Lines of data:
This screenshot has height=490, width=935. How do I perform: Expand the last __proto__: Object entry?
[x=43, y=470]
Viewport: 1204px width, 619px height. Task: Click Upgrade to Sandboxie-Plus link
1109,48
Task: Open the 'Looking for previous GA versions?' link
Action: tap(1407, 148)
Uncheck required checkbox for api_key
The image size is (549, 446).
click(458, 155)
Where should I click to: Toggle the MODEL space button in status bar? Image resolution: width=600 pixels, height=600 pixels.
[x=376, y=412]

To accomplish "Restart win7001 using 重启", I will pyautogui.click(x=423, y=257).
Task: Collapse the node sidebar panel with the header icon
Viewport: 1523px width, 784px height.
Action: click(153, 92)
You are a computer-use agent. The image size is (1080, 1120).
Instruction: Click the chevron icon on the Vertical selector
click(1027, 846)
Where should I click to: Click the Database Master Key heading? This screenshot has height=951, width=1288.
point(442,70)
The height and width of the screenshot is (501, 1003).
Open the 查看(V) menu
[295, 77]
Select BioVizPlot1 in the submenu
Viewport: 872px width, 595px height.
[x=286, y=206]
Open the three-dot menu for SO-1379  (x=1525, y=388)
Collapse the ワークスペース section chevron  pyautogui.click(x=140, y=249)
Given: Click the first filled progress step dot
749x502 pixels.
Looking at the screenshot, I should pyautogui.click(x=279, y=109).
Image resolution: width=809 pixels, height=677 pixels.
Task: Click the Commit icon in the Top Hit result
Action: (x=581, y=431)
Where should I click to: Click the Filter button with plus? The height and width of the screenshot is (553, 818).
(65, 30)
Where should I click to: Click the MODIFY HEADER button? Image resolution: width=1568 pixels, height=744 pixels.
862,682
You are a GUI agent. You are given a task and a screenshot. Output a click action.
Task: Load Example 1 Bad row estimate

GIVEN INSTRUCTION ▸ Duplicate the data, beginning with the line that contains "The height and width of the screenshot is (501, 1003)." and continuing through the last line of the data.

RESULT OF THE EXERCISE ▸
The height and width of the screenshot is (501, 1003).
Open the 查看(V) menu
[295, 77]
Select BioVizPlot1 in the submenu
Viewport: 872px width, 595px height.
[x=286, y=206]
Open the three-dot menu for SO-1379  (x=1525, y=388)
Collapse the ワークスペース section chevron  pyautogui.click(x=140, y=249)
Given: Click the first filled progress step dot
749x502 pixels.
Looking at the screenshot, I should pyautogui.click(x=279, y=109).
Image resolution: width=809 pixels, height=677 pixels.
Task: Click the Commit icon in the Top Hit result
Action: (x=581, y=431)
Where should I click to: Click the Filter button with plus? The height and width of the screenshot is (553, 818).
(65, 30)
Where should I click to: Click the MODIFY HEADER button? Image resolution: width=1568 pixels, height=744 pixels.
862,682
You are a GUI agent. You are given a task and a screenshot. Output a click action.
Task: Load Example 1 Bad row estimate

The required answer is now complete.